The ending, after weeks of play mind, was possibly the single most disappointing event this year. A vague Ron Perlman monologue over still shots and the game is over. In fact, once you enter The Brotherhood of Steel the game is on rails, seriously hampering the will to start over. As the Iron Giant was paving the way to the water purifier I began to think "do you even need me any more?" For years it has been common for single player RPGs to encourage exploration outside of the main mission, however I had NO idea which quests would lead me to the end of the game and which would prolong the experience. Exploration is is made easier by the ability to just bring up your Pip-Boy and jump straight to map locations you have already discovered. However to discover locations requires legwork, and unless you have a walkthrough you have no idea what's out there. As going west had me mauled to pieces by Yao Guai and Deathclaws, East was Super Mutant city and North was chocka with vampire weirdos, I played it safe. And by game's end I discovered I had missed out on so much cool stuff like the the Deathclaw 'Sanctuary' and the ghoul mask. When I found the vault with the Matrix-style VR setup I was sill in the process of enjoying the game, leveling up and saving caps to buy the swanky sex fiend interior decoration for my shack (which I still haven't seen D': ). Hell, I never even got to use the mini nukes.

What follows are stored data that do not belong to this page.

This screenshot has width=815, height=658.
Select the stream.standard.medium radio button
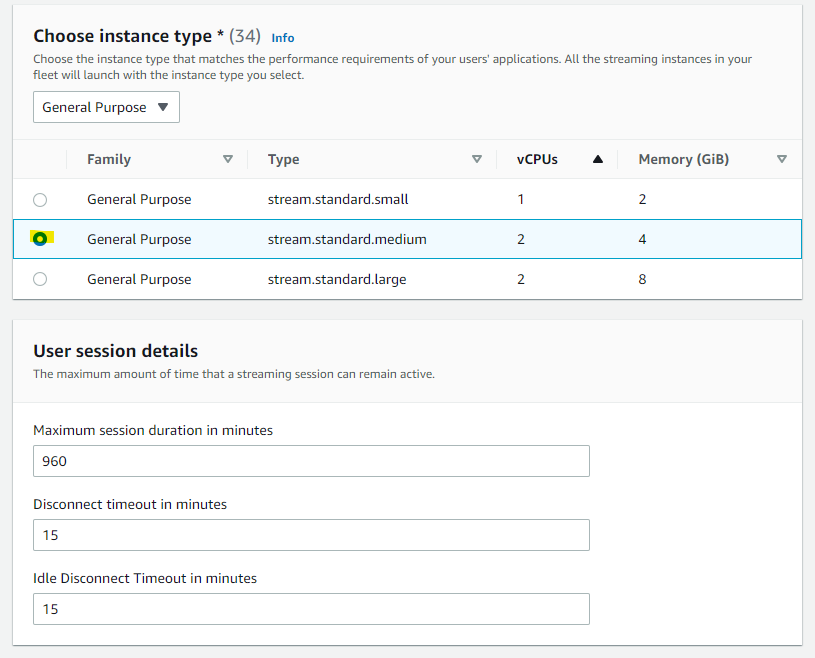click(40, 239)
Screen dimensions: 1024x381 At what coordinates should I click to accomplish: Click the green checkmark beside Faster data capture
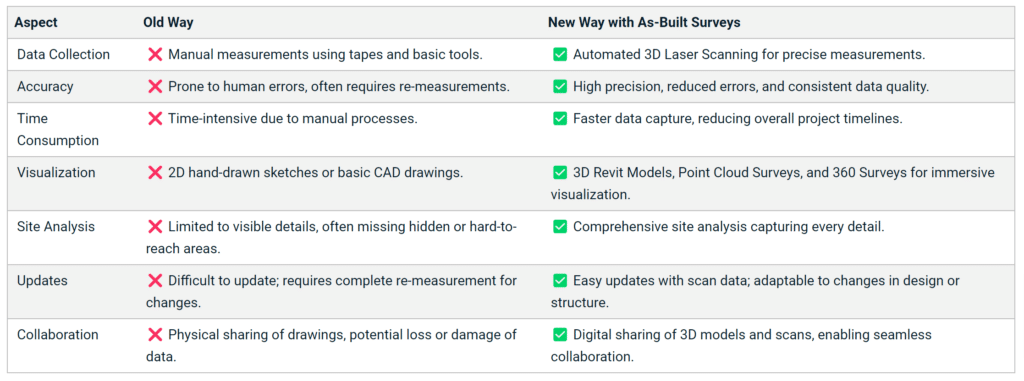click(560, 118)
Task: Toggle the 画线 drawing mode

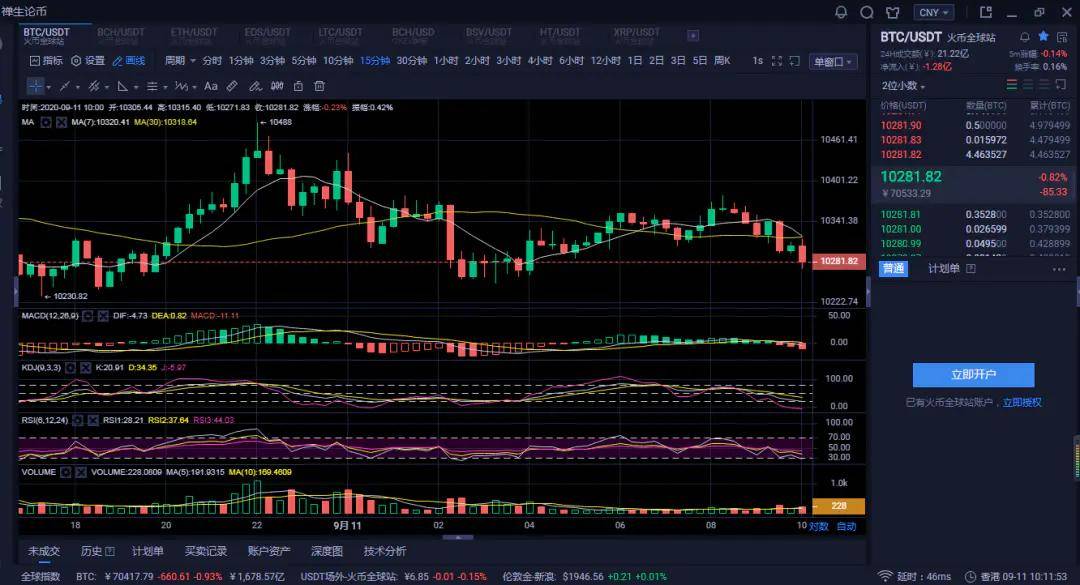Action: [x=129, y=61]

The game adapts to the style of the individual player. My flatmate liked to sheepishly camp out with long range rifles (where's the fun in that?!) and dress his Will Smith lookin' character like a gay fetishist. Whereas I dressed my Hispanic punk lesbian in evening gowns and went to town with mêlée weapons and spiked knuckles. We both ended up at the end of the game at roughly the same time. Didn't matter that he took great pains to avoid radiation and conserve his mines and I charged in fists flailing, it all ends the same way. The ending is the equivalent of spending 7 years in medical school and getting hit by a bus while walking to graduation. You'll be up at the pearly gates complaining to St. Perlman: "C'mon! I was just getting started!" You could, if it have dawned on the programmers during production, send your Super Mutant pal in your stead. Y'know, because he is impervious to radiation. But I guess it was late on a Friday afternoon when that scenario occurred to them... and he followed me into the chamber anyway *facepalm*
Other little things like predicting President Alex DeLarge was a HAL as soon as I first heard Enclave radio, and the game making every effort to dangle forbidden fruit in front of you and punishing you with that music sting when you take a bite, hinder what was otherwise a brilliant game. It just has no replay value. And seeing Moira goulified on a second play through made me so depressed I shot her in the back and stopped playing all together.